If we don’t receive any update from the TLS Emissary within this duration (messageChannelHeartBeatInterval) then the TLS Tester sends the CLI a testerProgress message with the textData: Tester is awaiting Emissary feedback.... This duration needs to be less than the orchestrator’s 20 second testerFeedbackComms.longPoll.timeout to make sure the CLI continues to poll the orchestrator for tester[Progress|PctComplete|BugCount] updates.

// ...,
messageChannelHeartBeatInterval: {
  doc: 'This is used to send heart beat messages every n milliseconds. Primarily to keep the orchestrator\'s testerWatcher longPoll timeout from being reached.',
  format: 'duration',
  default: 15000
},
// ...

Message flows

There are two flow types in play between the orchestrator and the CLI, namely Server Sent Events (sse) and Long Polling (lp).

Before reading this section dive over to the orchestrator README for a quick run-down on how PurpleTeam is using sse and lp

Before The TLS implementation, the testerFeedbackComms.medium was defined in the configuration for both the orchestrator and the CLI. Both configurations had to match. If they didn’t the orchestrator would respond with an error message. Now this is defined in the orchestrator only and the orchestrator tells the CLI which medium it should use before stating either sse or lp.


When the CLI runs the test command, there are three significant sequential events, I’ll brush over or omit less significant events to make explaining the flow easier to understand. If you’d rather just read the code it’s here:

  1. CLI makes a POST request to the orchestrator’s /test route with the Job, and continues to do so according to it’s retry schedule.

▸ **Collected data**:
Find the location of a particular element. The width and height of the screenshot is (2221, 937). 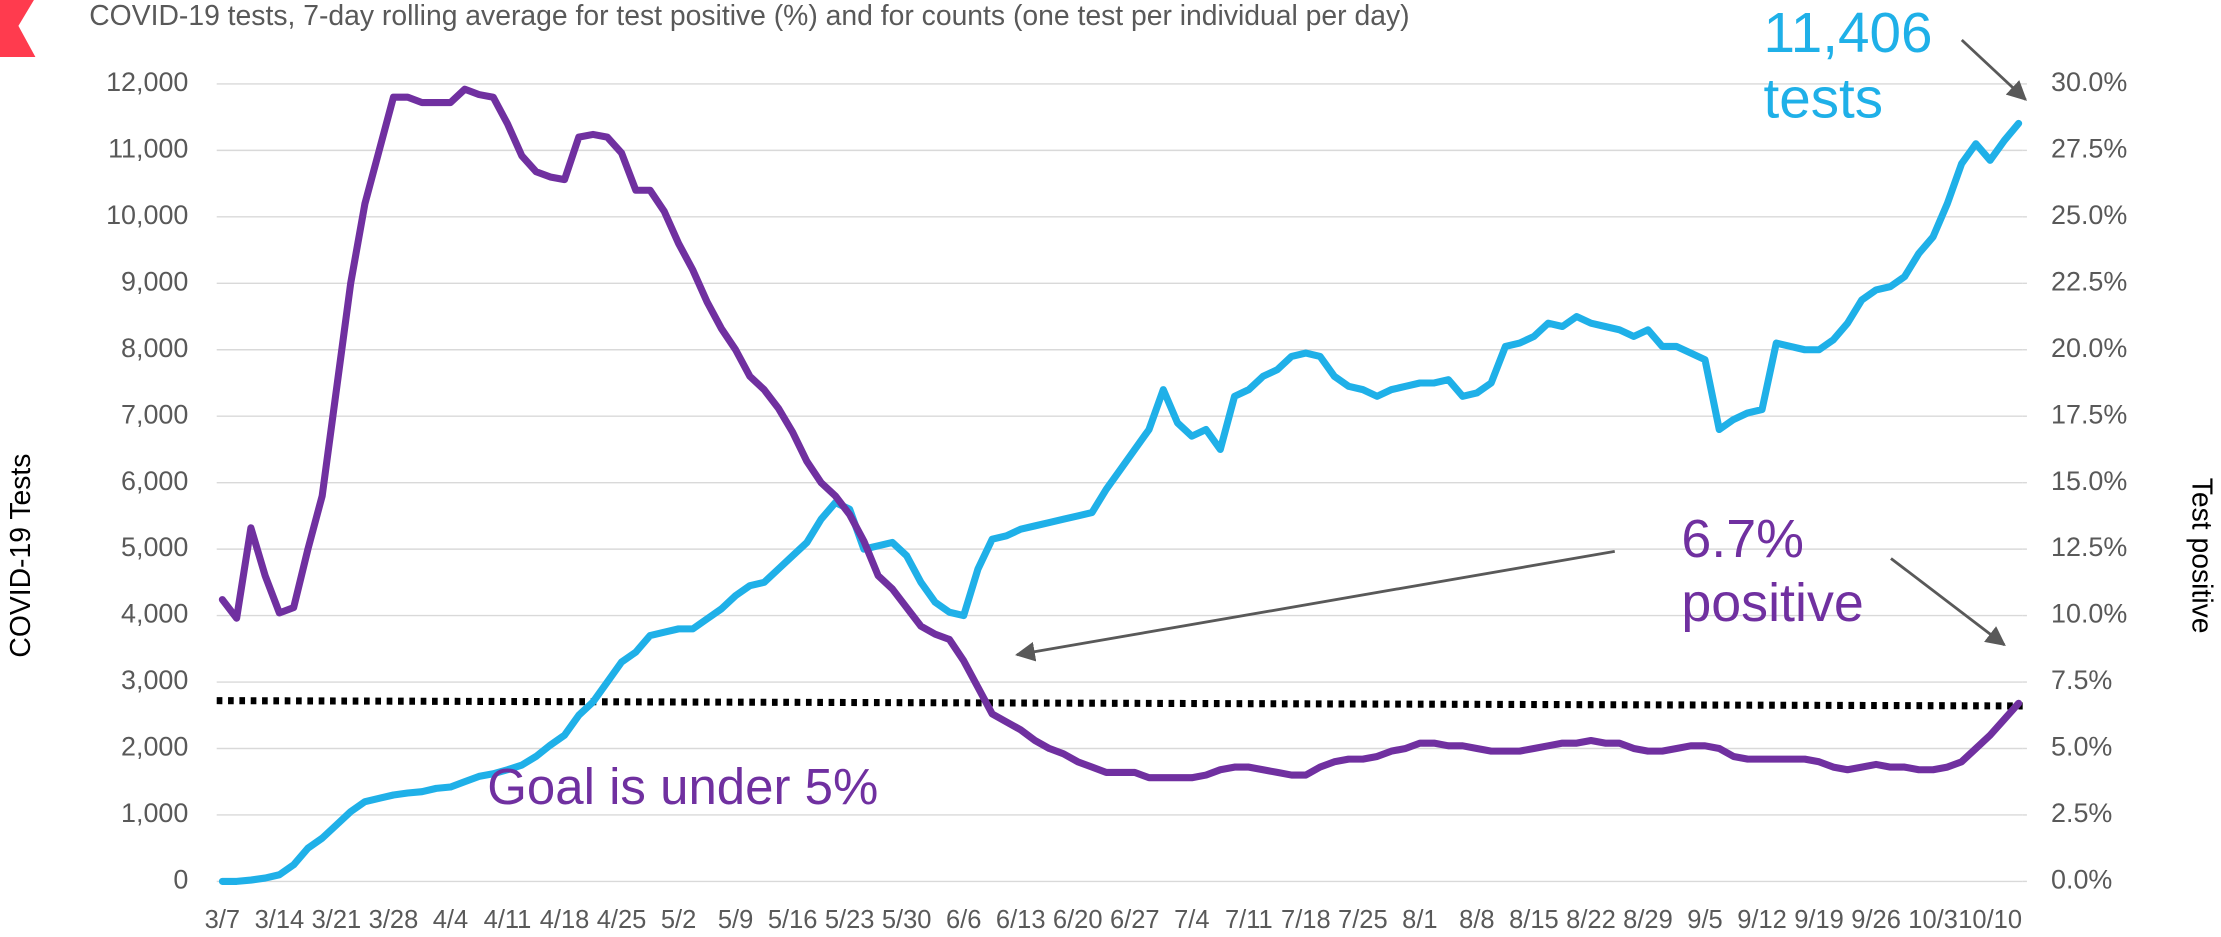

▸ **Tasks and exercises**:
[1] According to the passage on PurpleTeam's message flows, which two flow types are used between the orchestrator and the CLI?
[2] Resume the passage on PurpleTeam's message flows after its final sentence.

▸ **Responses in order**:
[1] Server Sent Events (sse) and Long Polling (lp).

[2]
    The orchestrator’s testTeamAttack routine is where a lot of the decision making occurs
    • If a Test Run is already in progress (initTesterResponsesForCli is defined) and the orchestrator already has the responses from the requests to the Testers /init-tester route (initTesterResponsesForCli has a length), whether the Testers were successfully initialised or not, then the Tester responses along with whether to use sse or lp to subscribe to Tester feedback are returned to the CLI
    • If a Test Run is already in progress (initTesterResponsesForCli is defined), the orchestrator causes a client-side time-out because a response from the request to the Testers /init-tester route has not yet been received, and the orchestrator wants the CLI to try again once it times out
    • If execution gets past the above then a Test Run is not currently in progress, so the orchestrator:
      1. Sets a in-progress flag
      2. Asks it’s Tester models to initialise their Testers and wait for the responses
      3. Once all of the responses are received, the orchestrator populates a failedTesterInitialisations array with any Tester failure:… messages
      4. The orchestrator creates a startTesters boolean and assigns it true if every active Tester has it’s state set to Tester initialised.… (not Awaiting Job., Initialising Tester., or [App|Tls] tests are running.), otherwise false is assigned
      5. If there were any failedTesterInitialisations or startTesters is false:
        1. initTesterResponsesForCli is populated with the responses from trying to initialise the Testers (both successful and/or unsuccessful)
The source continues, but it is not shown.